Wed 8:54am on Facebook


kami berlima sibuk dengan perlengkapan teknologi masing-masing. dihadapan saya ada laptop dan ditangan ada hape, lola didepan saya berkacakaca membaca tulisan di laptop. sementara cindhe dan indro sibuk dengan facebooknya.

“makanya saya tidak mau pasang wi-fi. seperti ini neh, semua jadi autis,” tiba-tiba panto (pintu kalau dalam bahasa sunda) pemilik warung kopi 17 muncul dari balik meja bar.
“a-sosial mas. meski berlima, kami sibuk sendiri-sendiri,” kata saya sambil kembali memandangi laptop yang ga juga terkoneksi modem im2.

secara sadar atau tidak mau sadar, kita memang dijauhkan dari dunia sosial yang nyata dan menceburkan diri dengan sosialita semu. ada berapa banyak teman anda di facebook?

“teman gue udah seribu ci, tapi ga tahu siapa aja tuh mereka.” kata teman saya satu hari.
lain waktu teman saya entah sedih entah ngeledek atau pelacur-pelanpelan curhat- bilang “teman gue kok baru sedikit yah, lo udah 300-an nit. hebat bener.”

walah teman, 300-an makhluk di facebook saya itu palingan cuma 50 yang benar-benar teman. 50-an lainnya jejaring yang dibentuk karena kerjaan. 50-an lagi kawan-kawan lama yang tiba-tiba ketemu lagi di facebook. nah sisanya? entah lah... mungkin karena saya suka dengan mereka dan ingin tahu statusnya yang selalu “married to..” itu.

kembali ke warung kopi 17.

saat kafe-kafe lain berlomba menawarkan wi-fi gratisan, saya sempat berpikir jelek. apakah si pemilik tidak ingin pelanggannya berlama-lama ria dengan wi-fi sembari cuma minum secangkir espresso?
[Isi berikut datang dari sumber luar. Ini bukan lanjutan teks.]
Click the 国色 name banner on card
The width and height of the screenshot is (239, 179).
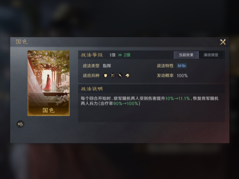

saya salah. konsep warung kopi ini dibuat senyaman di rumah yang anggotanya saling bersosialisasi satu sama lain. sofa-sofa besar di sudut kiri dan kanan mirip ruang keluarga dan ditengahnya ada meja bar. musik jazz lembut jadi backsound percakapan antar kawan. lampunya redup romantis. dan si pemilik ini yang membuat saya terkesan. dia adalah kawan, bukan bos-sebutan ini selalu bisa bikin kawan saya jengah.

ketika kami kembali ke alam nyata dan berbicang lagi, panto sang pemilik minta izin untuk bergabung ngobrol. bukan untuk beri nasihat macam orang tua yang selalu merasa benar, tapi seperti kawan. ketika dia kembali ke meja bar, dia bilang “saya tidak pernah membawa pulang cerita yang saya dapat dari pelanggan. bahkan tidak pada istri saya. cukuplah cerita itu sampai di depan pintu warung ini.”

sejak itu saya rasa tak perlu facebook untuk sejenak kabur dari kesibukan. saya akan kembali kesana sekedar minum espresso, menikmati alunan jazz dan berbincang panjang dengan panto, kawan baru saya

Lelaki dan kaos kaki

Thursday, January 15, 2009 at 5:46pm on Facebook

Saya punya kebiasaan memerhatikan hal kecil dari seorang lelaki. Mulai dari gigi, jemari sampai kaos kaki. Saya bukan orang yang melulu memerhatikan sesuatu yang nyata ada macam kemeja, kaos, jeans, sampai memerhatikan mahal tidaknya jam tangan lelaki. Bukan disana saya menilai dia, lelaki.

Kalau giginya rapi dan bersih bisa dipastikan lelaki ini memerhatikan kesehatannya. Kalau jemarinya kuning dengan kuku tak terurus apalagi bau, sesegera mungkin saya cari alasan untuk cabut dari hadapannya. Nah kaos kaki juga jadi bagian penting.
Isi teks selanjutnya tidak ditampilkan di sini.